Opéra Comédie, 11 mars
Après avoir été étrennée à l’Opéra-Comique en février dernier (voir O. M. n° 211 p. 61 d’avril), revoici la Médée de Cherubini selon Marie-Ève Signeyrole, cette fois à l’Opéra Comédie de Montpellier. La mise en scène n’a guère été modifiée d’un théâtre à l’autre. On retrouve les mêmes gifles, les mêmes chaises culbutées, les mêmes vidéos importunes (Betty Boop !), les mêmes ajouts de textes fâcheux et toujours ce personnage assis, dans une prison, pour nous rappeler que les passions d’hier sont aussi celles d’aujourd’hui.
La distribution elle aussi est la même, à l’exception des deux suivantes de Dircé, qui sont ici deux membres du Chœur de l’Opéra National de Montpellier : Natalia Ruda, à l’étonnante voix de contralto, et Jennifer Michel. Les solistes ont un peu travaillé leur manière de dire les dialogues, mais ne s’improvise pas tragédien qui veut. Vocalement, chacun fait preuve des mêmes qualités. La dignité d’Edwin Crossley-Mercer contraste toujours avec l’agitation de Julien Behr, dont on aimerait une incarnation plus nuancée de Jason et des aigus moins tirés. Lila Dufy (Dircé) n’est pas toujours très à l’aise dans son air « Hymen ! viens dissiper une vaine frayeur », et Joyce El-Khoury nous a paru un peu fatiguée, même si sa Médée est peut-être plus véhémente, plus rongée de l’intérieur qu’à l’Opéra Comique.
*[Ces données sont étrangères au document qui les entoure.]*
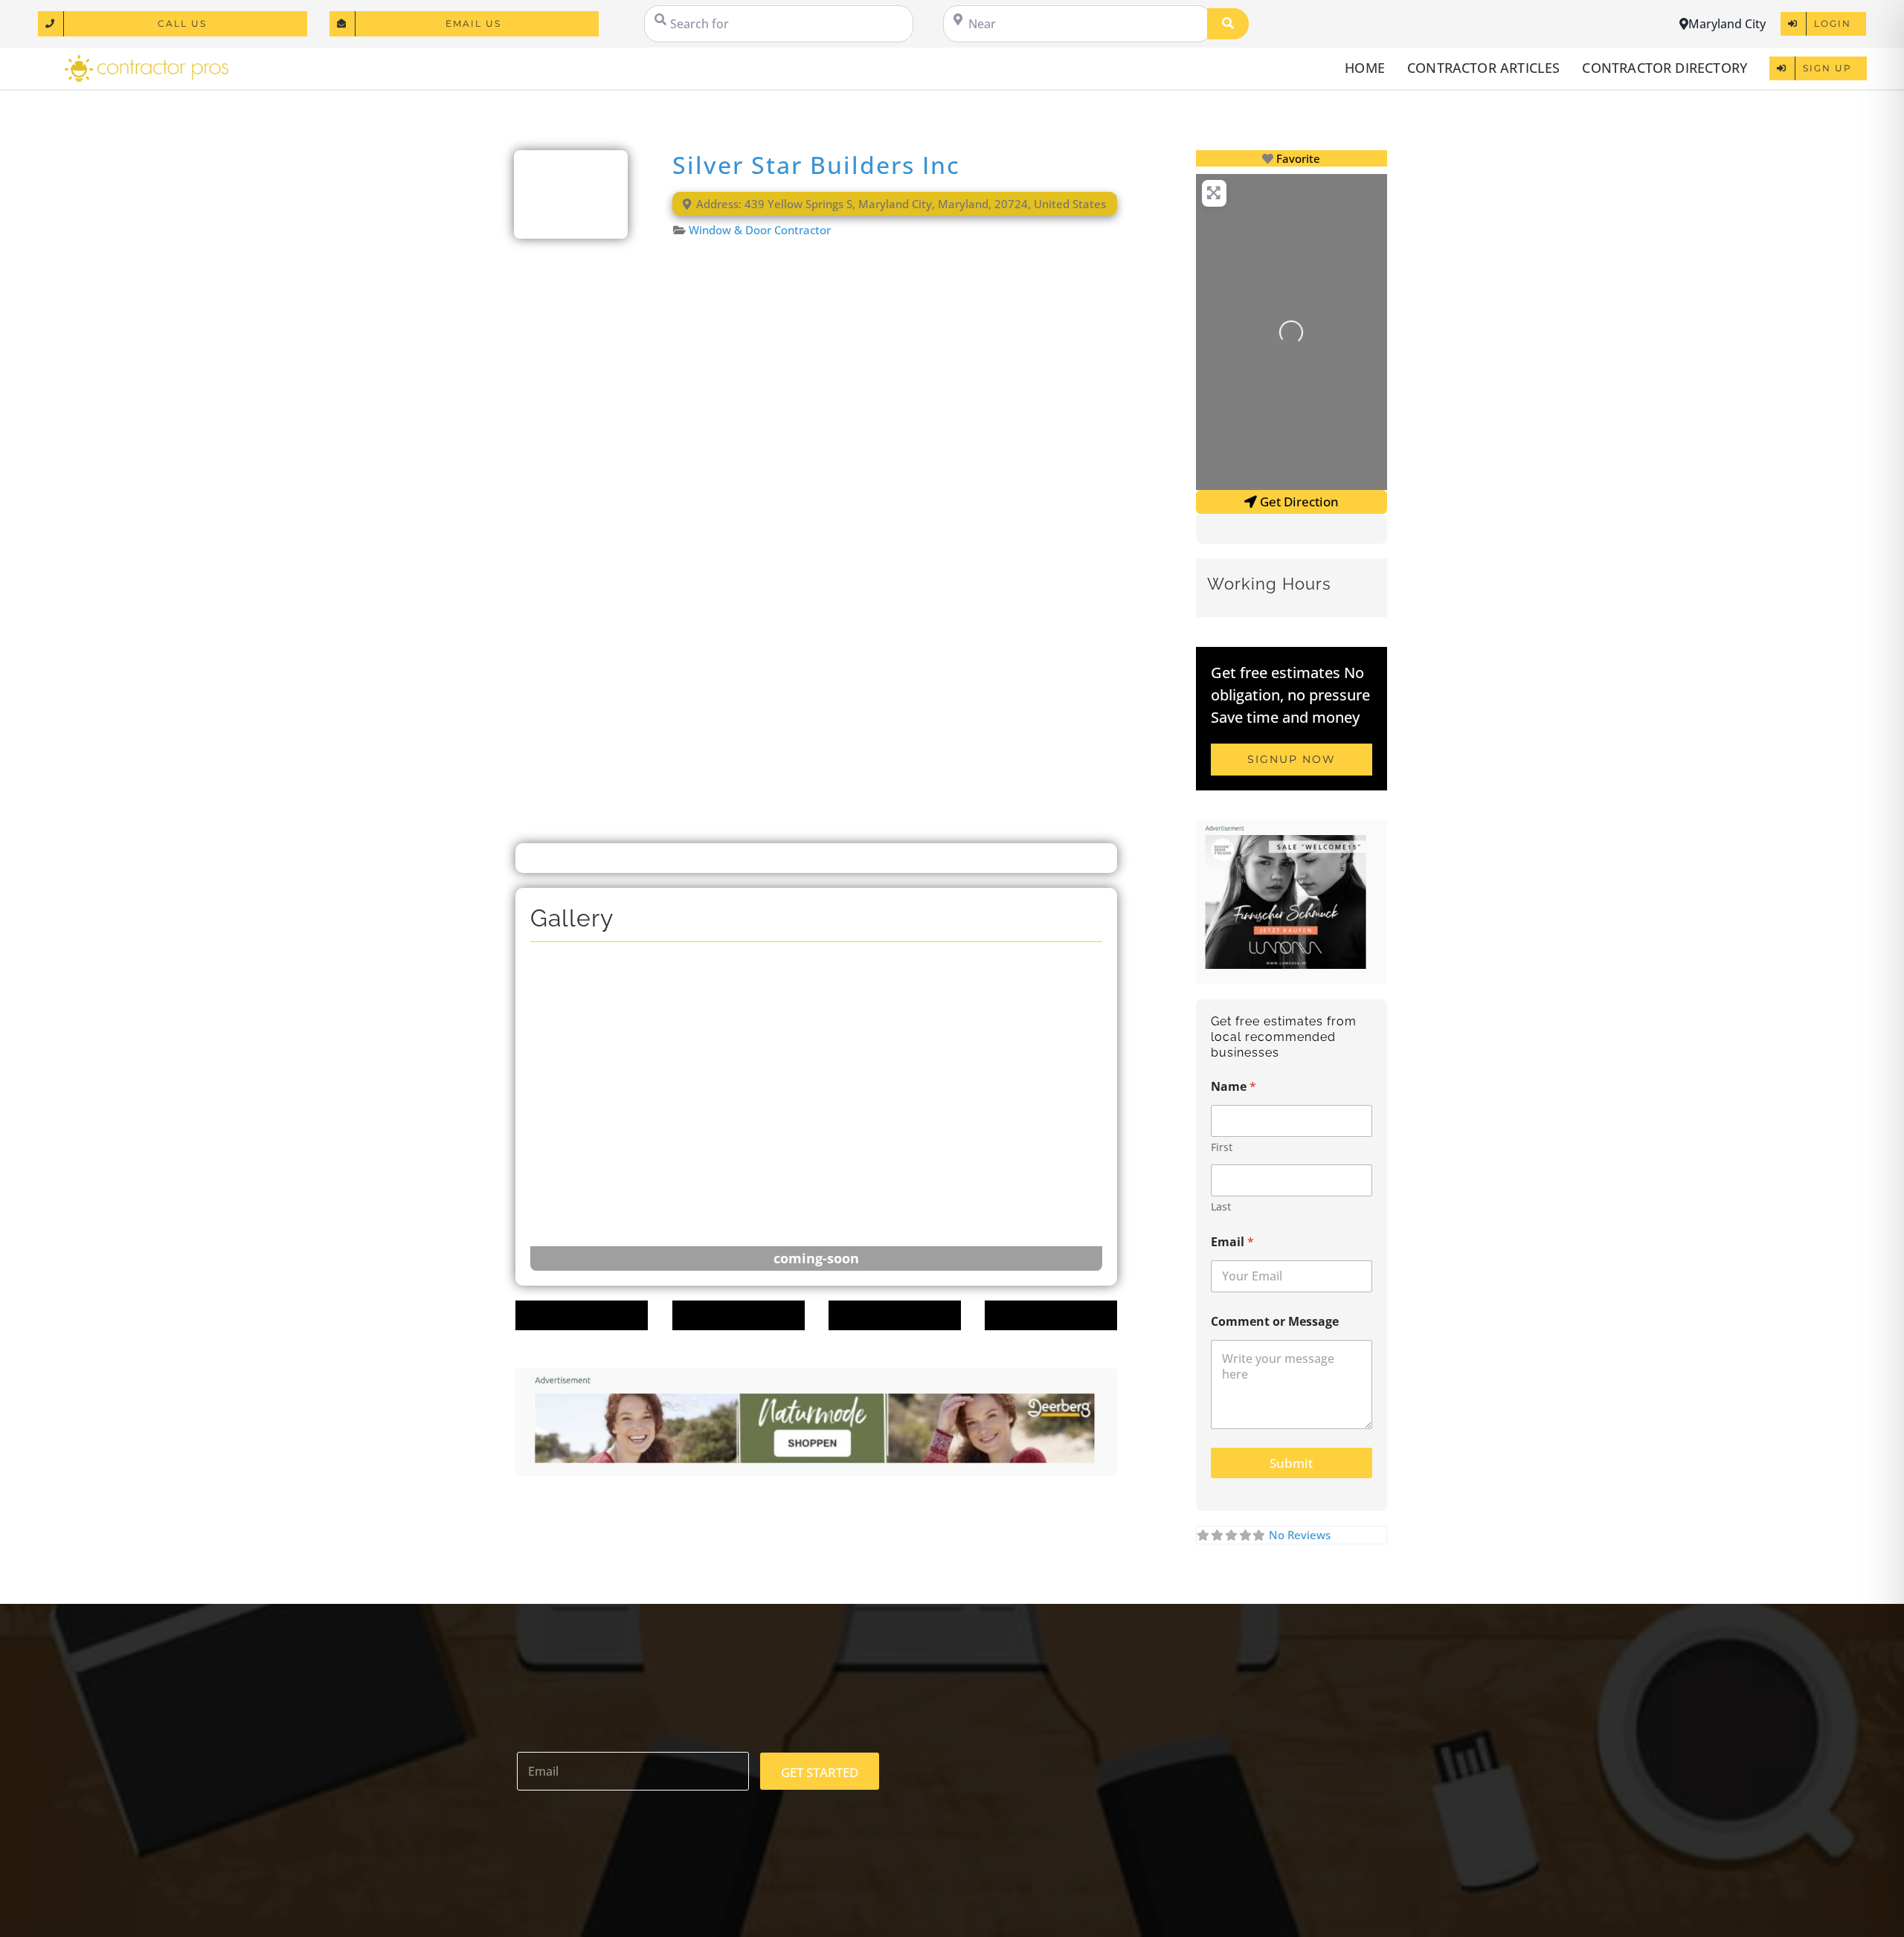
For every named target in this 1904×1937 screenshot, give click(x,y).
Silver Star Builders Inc (816, 165)
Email (1232, 1242)
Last (1221, 1206)
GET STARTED (819, 1772)
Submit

Le meilleur moment de la soirée, vocalement, demeure l’air de Néris, « Ah, nos peines seront communes », toujours aussi splendidement interprété par Marie-Andrée Bouchard-Lesieur, avec un basson un peu moins présent qu’à l’Opéra Comique. Car c’est ici l’Orchestre National de Montpellier qui est dans la fosse, excellente formation toutefois privée de la rugosité des instruments historiques utilisés par l’Insula Orchestra. Plus souple, moins tranchée que celle de Laurence Equilbey, la direction de Jean-Marie Zeitouni gagne moins en frénésie au fil des actes, et reste un beau tapis sonore sur lequel s’épanouissent les voix. Le chœur (préparé par Noëlle Gény) est à son affaire, mais n’évolue pas sur scène avec davantage d’assurance qu’Accentus ; les scènes de violence avec les soldats n’en sont que plus approximatives. Médée n’a pas encore tout à fait trouvé son assise.